A line below contains "You are a GUI", and a later one contains "Image resolution: width=1025". Repeat both, with every line between them, exactly.

====== Supplied material

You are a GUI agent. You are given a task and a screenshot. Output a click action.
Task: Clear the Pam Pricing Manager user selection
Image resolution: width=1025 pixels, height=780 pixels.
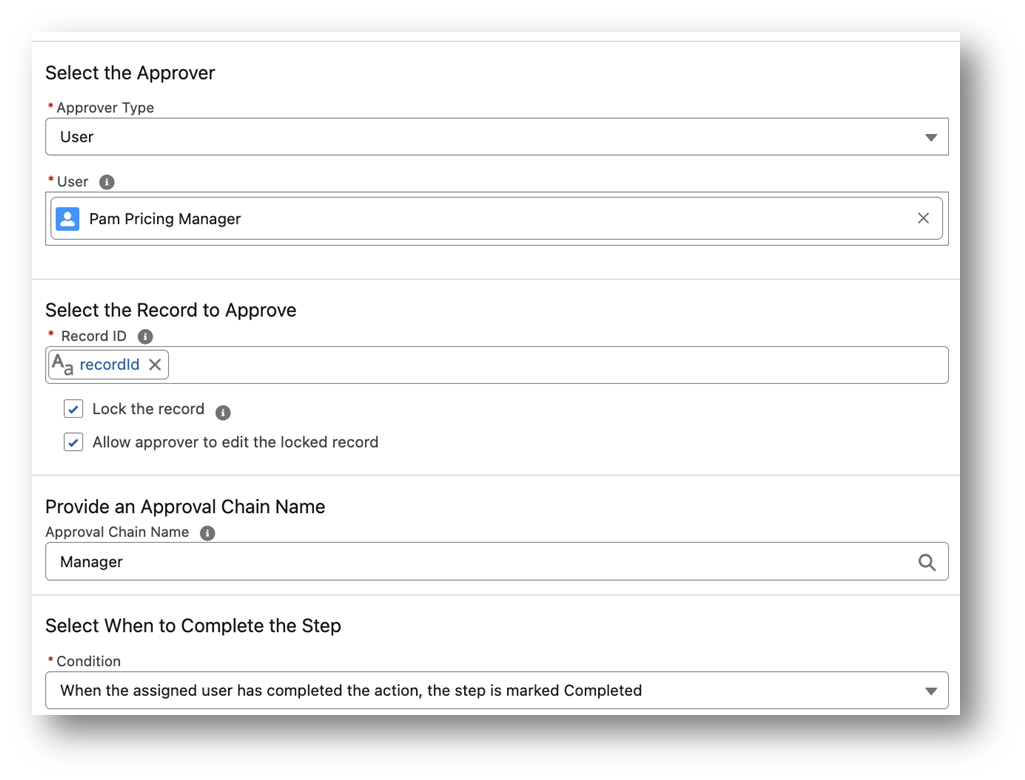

============
====== Supplied material

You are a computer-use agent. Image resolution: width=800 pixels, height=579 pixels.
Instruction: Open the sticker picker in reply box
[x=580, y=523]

============

• [Solution]:
You are a GUI agent. You are given a task and a screenshot. Output a click action.
Task: Clear the Pam Pricing Manager user selection
Image resolution: width=1025 pixels, height=780 pixels.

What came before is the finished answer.